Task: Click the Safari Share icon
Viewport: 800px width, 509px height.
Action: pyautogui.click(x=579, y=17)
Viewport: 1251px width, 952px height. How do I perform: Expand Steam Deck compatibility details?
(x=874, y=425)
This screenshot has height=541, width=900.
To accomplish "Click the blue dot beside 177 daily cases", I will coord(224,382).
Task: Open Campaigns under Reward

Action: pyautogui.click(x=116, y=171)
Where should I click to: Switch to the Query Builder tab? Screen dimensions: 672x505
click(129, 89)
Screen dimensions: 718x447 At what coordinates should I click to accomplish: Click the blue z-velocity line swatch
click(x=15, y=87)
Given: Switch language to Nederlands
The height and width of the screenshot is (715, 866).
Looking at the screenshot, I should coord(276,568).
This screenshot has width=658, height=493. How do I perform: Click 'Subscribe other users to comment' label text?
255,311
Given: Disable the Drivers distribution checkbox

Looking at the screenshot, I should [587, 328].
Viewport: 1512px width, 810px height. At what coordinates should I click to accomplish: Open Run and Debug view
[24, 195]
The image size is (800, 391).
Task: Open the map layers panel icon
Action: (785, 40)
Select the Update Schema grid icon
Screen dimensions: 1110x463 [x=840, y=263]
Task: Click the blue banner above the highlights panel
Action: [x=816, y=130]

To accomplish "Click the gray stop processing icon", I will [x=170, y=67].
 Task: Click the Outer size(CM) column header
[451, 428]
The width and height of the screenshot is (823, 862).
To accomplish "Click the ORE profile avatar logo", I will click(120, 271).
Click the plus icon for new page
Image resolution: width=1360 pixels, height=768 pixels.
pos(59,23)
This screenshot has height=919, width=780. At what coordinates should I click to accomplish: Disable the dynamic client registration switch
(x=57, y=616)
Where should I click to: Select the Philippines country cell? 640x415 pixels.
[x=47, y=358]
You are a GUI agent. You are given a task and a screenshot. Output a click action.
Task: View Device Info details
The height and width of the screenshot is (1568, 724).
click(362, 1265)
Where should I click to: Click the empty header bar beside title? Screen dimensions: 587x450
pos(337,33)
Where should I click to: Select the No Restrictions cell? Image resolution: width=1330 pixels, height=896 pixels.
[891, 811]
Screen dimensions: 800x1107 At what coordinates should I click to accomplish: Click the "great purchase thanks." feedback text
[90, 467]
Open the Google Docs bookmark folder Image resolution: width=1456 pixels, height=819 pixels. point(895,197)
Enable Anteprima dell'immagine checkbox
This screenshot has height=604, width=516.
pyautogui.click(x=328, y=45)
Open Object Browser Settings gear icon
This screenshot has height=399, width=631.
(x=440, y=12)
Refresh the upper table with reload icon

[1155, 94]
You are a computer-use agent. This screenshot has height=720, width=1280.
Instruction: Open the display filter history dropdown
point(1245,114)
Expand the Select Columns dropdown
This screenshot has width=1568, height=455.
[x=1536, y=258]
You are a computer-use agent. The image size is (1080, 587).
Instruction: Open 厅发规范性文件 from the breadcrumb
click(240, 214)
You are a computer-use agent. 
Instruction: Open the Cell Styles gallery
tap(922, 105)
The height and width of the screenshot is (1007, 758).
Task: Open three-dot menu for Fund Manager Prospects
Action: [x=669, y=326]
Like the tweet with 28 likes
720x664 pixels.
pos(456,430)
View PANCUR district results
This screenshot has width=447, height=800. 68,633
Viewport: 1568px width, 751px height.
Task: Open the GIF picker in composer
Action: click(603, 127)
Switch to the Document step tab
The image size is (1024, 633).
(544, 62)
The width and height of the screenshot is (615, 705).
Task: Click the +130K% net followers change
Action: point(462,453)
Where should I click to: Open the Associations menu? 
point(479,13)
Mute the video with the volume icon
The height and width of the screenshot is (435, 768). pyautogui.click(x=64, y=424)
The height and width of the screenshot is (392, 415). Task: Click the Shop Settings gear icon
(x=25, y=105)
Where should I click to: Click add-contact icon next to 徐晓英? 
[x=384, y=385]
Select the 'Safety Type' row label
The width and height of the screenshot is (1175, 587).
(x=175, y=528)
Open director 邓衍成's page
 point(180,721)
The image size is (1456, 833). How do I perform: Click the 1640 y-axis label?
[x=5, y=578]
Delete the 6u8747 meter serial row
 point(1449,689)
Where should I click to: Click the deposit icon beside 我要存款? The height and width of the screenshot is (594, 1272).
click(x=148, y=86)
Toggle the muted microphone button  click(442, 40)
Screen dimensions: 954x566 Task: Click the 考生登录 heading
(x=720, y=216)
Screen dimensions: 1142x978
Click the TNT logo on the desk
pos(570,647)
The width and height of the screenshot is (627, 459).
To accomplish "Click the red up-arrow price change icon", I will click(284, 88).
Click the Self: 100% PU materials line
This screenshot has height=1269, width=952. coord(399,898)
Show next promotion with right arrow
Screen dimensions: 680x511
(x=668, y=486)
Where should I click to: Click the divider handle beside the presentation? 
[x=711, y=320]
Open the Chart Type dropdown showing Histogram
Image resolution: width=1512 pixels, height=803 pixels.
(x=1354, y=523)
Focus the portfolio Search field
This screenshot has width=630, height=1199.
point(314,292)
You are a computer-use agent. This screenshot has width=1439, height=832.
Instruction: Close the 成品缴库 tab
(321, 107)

Task instructions |
All of the material shown above should be written out exactly.

Output for this task |
Task: Click the Safari Share icon
Viewport: 800px width, 509px height.
Action: pyautogui.click(x=579, y=17)
Viewport: 1251px width, 952px height. How do I perform: Expand Steam Deck compatibility details?
(x=874, y=425)
This screenshot has height=541, width=900.
To accomplish "Click the blue dot beside 177 daily cases", I will coord(224,382).
Task: Open Campaigns under Reward

Action: pyautogui.click(x=116, y=171)
Where should I click to: Switch to the Query Builder tab? Screen dimensions: 672x505
click(129, 89)
Screen dimensions: 718x447 At what coordinates should I click to accomplish: Click the blue z-velocity line swatch
click(x=15, y=87)
Given: Switch language to Nederlands
The height and width of the screenshot is (715, 866).
Looking at the screenshot, I should coord(276,568).
This screenshot has width=658, height=493. How do I perform: Click 'Subscribe other users to comment' label text?
255,311
Given: Disable the Drivers distribution checkbox

Looking at the screenshot, I should [587, 328].
Viewport: 1512px width, 810px height. At what coordinates should I click to accomplish: Open Run and Debug view
[24, 195]
The image size is (800, 391).
Task: Open the map layers panel icon
Action: (785, 40)
Select the Update Schema grid icon
Screen dimensions: 1110x463 [x=840, y=263]
Task: Click the blue banner above the highlights panel
Action: [x=816, y=130]

To accomplish "Click the gray stop processing icon", I will [x=170, y=67].
 Task: Click the Outer size(CM) column header
[451, 428]
The width and height of the screenshot is (823, 862).
To accomplish "Click the ORE profile avatar logo", I will click(120, 271).
Click the plus icon for new page
Image resolution: width=1360 pixels, height=768 pixels.
pos(59,23)
This screenshot has height=919, width=780. At what coordinates should I click to accomplish: Disable the dynamic client registration switch
(x=57, y=616)
Where should I click to: Select the Philippines country cell? 640x415 pixels.
[x=47, y=358]
You are a GUI agent. You are given a task and a screenshot. Output a click action.
Task: View Device Info details
The height and width of the screenshot is (1568, 724).
click(362, 1265)
Where should I click to: Click the empty header bar beside title? Screen dimensions: 587x450
pos(337,33)
Where should I click to: Select the No Restrictions cell? Image resolution: width=1330 pixels, height=896 pixels.
[891, 811]
Screen dimensions: 800x1107 At what coordinates should I click to accomplish: Click the "great purchase thanks." feedback text
[90, 467]
Open the Google Docs bookmark folder Image resolution: width=1456 pixels, height=819 pixels. point(895,197)
Enable Anteprima dell'immagine checkbox
This screenshot has height=604, width=516.
pyautogui.click(x=328, y=45)
Open Object Browser Settings gear icon
This screenshot has height=399, width=631.
(x=440, y=12)
Refresh the upper table with reload icon

[1155, 94]
You are a computer-use agent. This screenshot has height=720, width=1280.
Instruction: Open the display filter history dropdown
point(1245,114)
Expand the Select Columns dropdown
This screenshot has width=1568, height=455.
[x=1536, y=258]
You are a computer-use agent. The image size is (1080, 587).
Instruction: Open 厅发规范性文件 from the breadcrumb
click(240, 214)
You are a computer-use agent. 
Instruction: Open the Cell Styles gallery
tap(922, 105)
The height and width of the screenshot is (1007, 758).
Task: Open three-dot menu for Fund Manager Prospects
Action: [x=669, y=326]
Like the tweet with 28 likes
720x664 pixels.
pos(456,430)
View PANCUR district results
This screenshot has width=447, height=800. 68,633
Viewport: 1568px width, 751px height.
Task: Open the GIF picker in composer
Action: click(603, 127)
Switch to the Document step tab
The image size is (1024, 633).
(544, 62)
The width and height of the screenshot is (615, 705).
Task: Click the +130K% net followers change
Action: point(462,453)
Where should I click to: Open the Associations menu? 
point(479,13)
Mute the video with the volume icon
The height and width of the screenshot is (435, 768). pyautogui.click(x=64, y=424)
The height and width of the screenshot is (392, 415). Task: Click the Shop Settings gear icon
(x=25, y=105)
Where should I click to: Click add-contact icon next to 徐晓英? 
[x=384, y=385]
Select the 'Safety Type' row label
The width and height of the screenshot is (1175, 587).
(x=175, y=528)
Open director 邓衍成's page
 point(180,721)
The image size is (1456, 833). How do I perform: Click the 1640 y-axis label?
[x=5, y=578]
Delete the 6u8747 meter serial row
 point(1449,689)
Where should I click to: Click the deposit icon beside 我要存款? The height and width of the screenshot is (594, 1272).
click(x=148, y=86)
Toggle the muted microphone button  click(442, 40)
Screen dimensions: 954x566 Task: Click the 考生登录 heading
(x=720, y=216)
Screen dimensions: 1142x978
Click the TNT logo on the desk
pos(570,647)
The width and height of the screenshot is (627, 459).
To accomplish "Click the red up-arrow price change icon", I will click(284, 88).
Click the Self: 100% PU materials line
This screenshot has height=1269, width=952. coord(399,898)
Show next promotion with right arrow
Screen dimensions: 680x511
(x=668, y=486)
Where should I click to: Click the divider handle beside the presentation? 
[x=711, y=320]
Open the Chart Type dropdown showing Histogram
Image resolution: width=1512 pixels, height=803 pixels.
(x=1354, y=523)
Focus the portfolio Search field
This screenshot has width=630, height=1199.
point(314,292)
You are a computer-use agent. This screenshot has width=1439, height=832.
Instruction: Close the 成品缴库 tab
(321, 107)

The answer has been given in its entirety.